PAGE EXCERPT:

· · ·

After controversy over Israel-Hamas war, Harvard to stop issuing any such statements

University accepts recommendations of working group that institute should not weigh in on controversial issues, following firestorm of debate over reactions to Oct. 7, ensuing war

File: A passerby walks through a gate to the Harvard University campus in Cambridge, Massachusetts, January 2, 2024. (Steven Senne/AP Photo)
File: A passerby walks through a gate to the Harvard University campus in Cambridge, Massachusetts, January 2, 2024. (Steven Senne/AP Photo)

JTA — Harvard University will no longer issue statements on topics that are not directly relevant to its operations, on the advice of a task force convened amid tensions around the ongoing Israel-Hamas war.

The Institutional Voice Working Group, formed last month to examine questions around when and how the school should weigh in on controversial and political issues, recommended the new policy in its first report, issued Tuesday. University leaders immediately said they accepted the recommendations.

“Harvard isn’t a government. It shouldn’t have a foreign policy or a domestic policy,” Noah Feldman, a law professor and author of a recent book about contemporary Judaism who co-chairs the group, said in a university Q&A published after the decision was announced.

Harvard’s interim president, Alan Garber, formed the working group after taking over at the Ivy League university following the resignation in January of Claudine Gay, who faced a plagiarism scandal ignited by controversy over her handling of Israel protests on campus and her remarks at an explosive congressional hearing on campus antisemitism. The group formed in April, the same month students launched a pro-Palestinian encampment on Harvard’s campus.

Unlike at some schools, the controversy at Harvard did not begin with the university’s statements about the war. Instead, the administration faced criticism because it did not issue a statement for days after a coalition of student groups blamed Israel for Hamas’s deadly Oct. 7 attack. When the university did issue a statement expressing “heartbreak” over the attack and the ensuing war, it also drew criticism, with Democratic US Rep. Jake Auchincloss, a Jewish Harvard graduate, denouncing the statement as “word salad approved by committee.”

Such a statement would not be issued under the new policy. The working group concluded that because statements expressing care can leave some feeling alienated, “the most compassionate course of action is therefore not to issue official statements of empathy.”

Harvard President Claudine Gay, left, speaks as University of Pennsylvania President Liz Magill listens, during a hearing of the House Committee on Education on Capitol Hill, December 5, 2023 in Washington. (AP Photo/Mark Schiefelbein)

Harvard is not the first school to adopt such a policy: In 1967, the University of Chicago famously issued a declaration saying a university “cannot take collective action on the issues of the day without endangering the conditions for its existence and effectiveness.” But Harvard’s new policy represents a rebuttal of contemporary trends, in which corporations, universities and other institutions face pressure to weigh in on political and global issues — often igniting backlash as they do so.

· · ·

SOURCE DATA:
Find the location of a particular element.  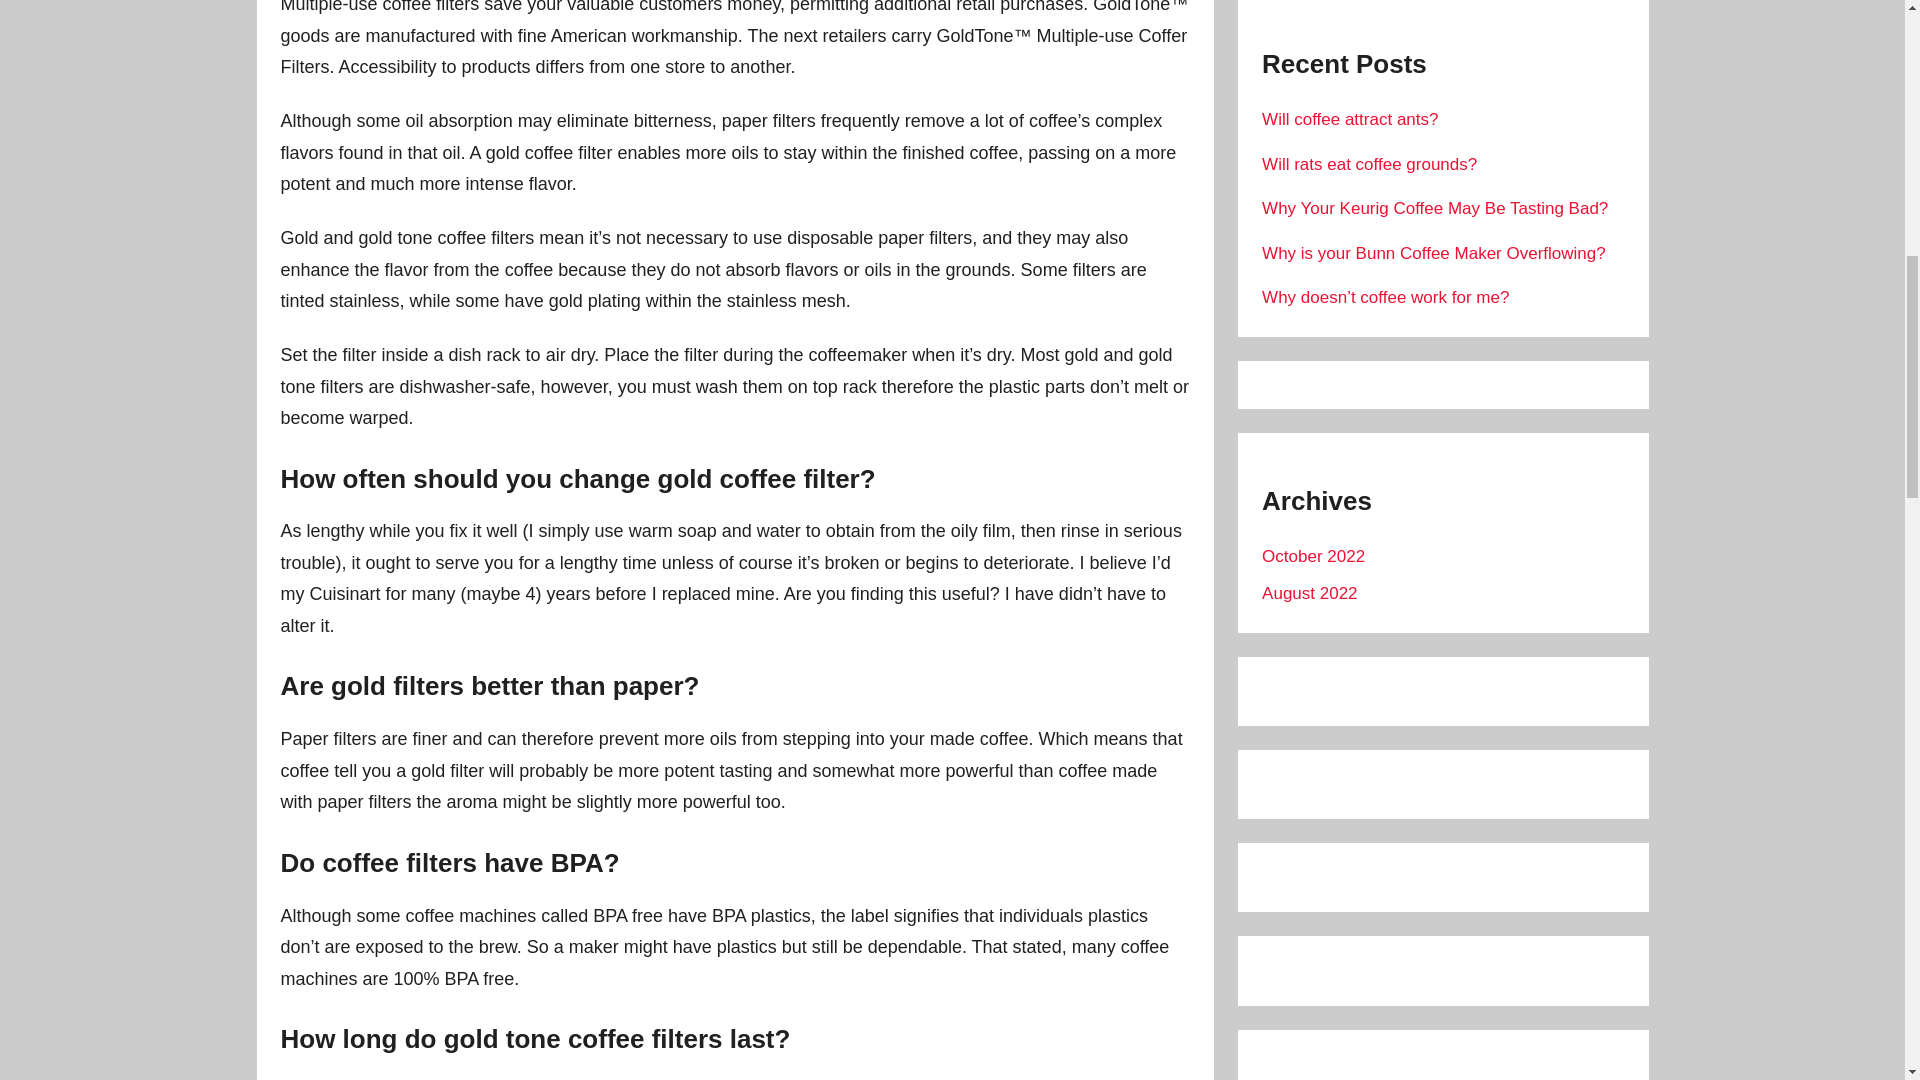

· · ·

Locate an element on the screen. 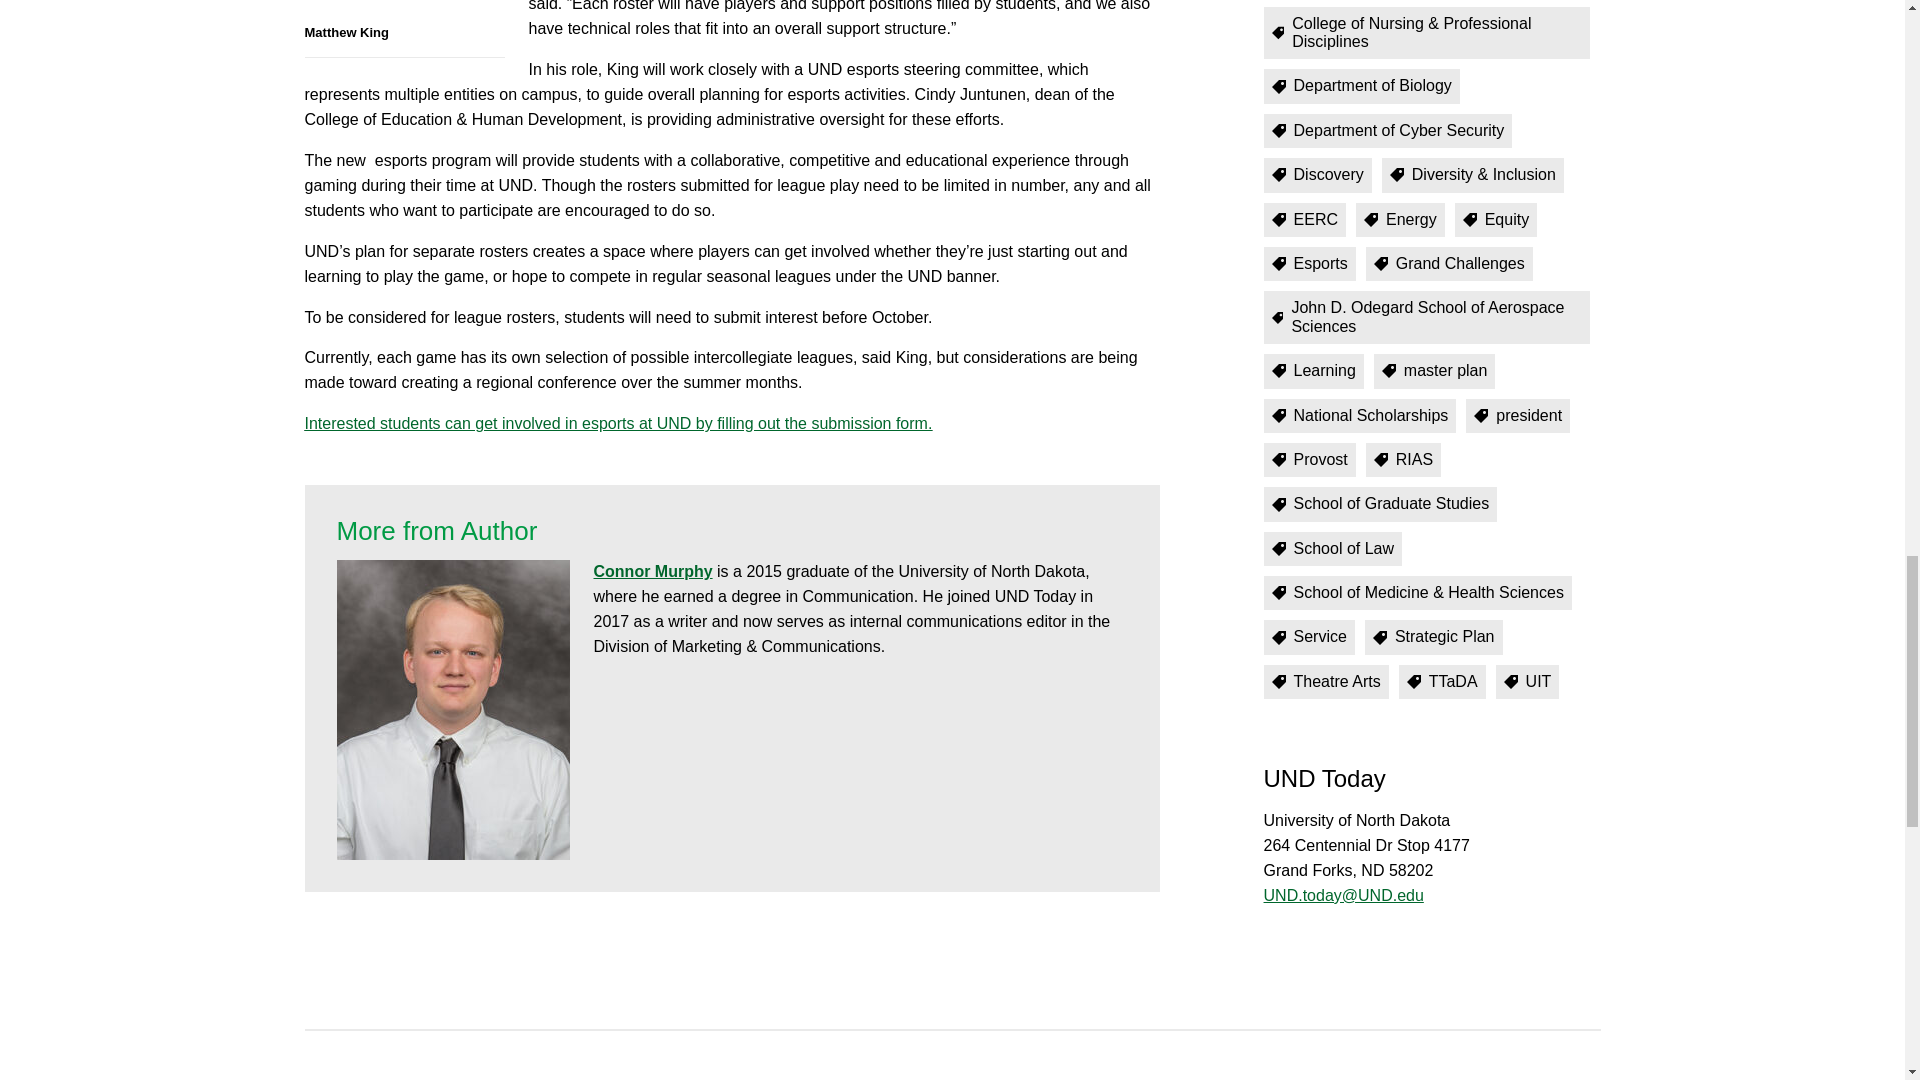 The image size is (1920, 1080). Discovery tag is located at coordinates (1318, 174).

· · ·

PROBLEMS TO SOLVE:
1. Answer these about the article on Harvard's new statement policy:
(a) What is the name of the group that recommended the policy?
(b) Who formed that group?
(c) In what year did the University of Chicago issue its declaration?
2. Write the next part of the article on Harvard's decision to stop issuing statements, starting after its final paragraph.

LIST OF ANSWERS:
1.
(a) The Institutional Voice Working Group
(b) Alan Garber, Harvard's interim president
(c) 1967

2.
The working group consulted more than 1,000 members of the Harvard community before forming its recommendations, according to its announcement about its report. It concluded that the school’s credibility is compromised by statements that do not reflect expertise and that issuing statements on some topics means that school leaders “will inevitably come under intense pressure to do so from multiple, competing sides on nearly every imaginable issue of the day.”

Because it is unlikely that any statement will satisfy all members of the school’s community equally, issuing statements can “undermine the inclusivity of the university community,” the group concluded. “It may make it more difficult for some members of the community to express their views when they differ from the university’s official position.”

The school can and should comment on issues directly related to its mission and operations, the report says, before adding, “The university and its leaders should not, however, issue official statements about public matters that do not directly affect the university’s core function.” When there is a disagreement about whether an issue is appropriate for the university to comment on, it should refrain from issuing a statement, the group advised.

The group did not mention the ongoing Israel-Hamas war explicitly in its report, but it did acknowledge the potential for student groups and others to ignite controversy with their own statements — and offered guidance about how to handle such an instance in the future.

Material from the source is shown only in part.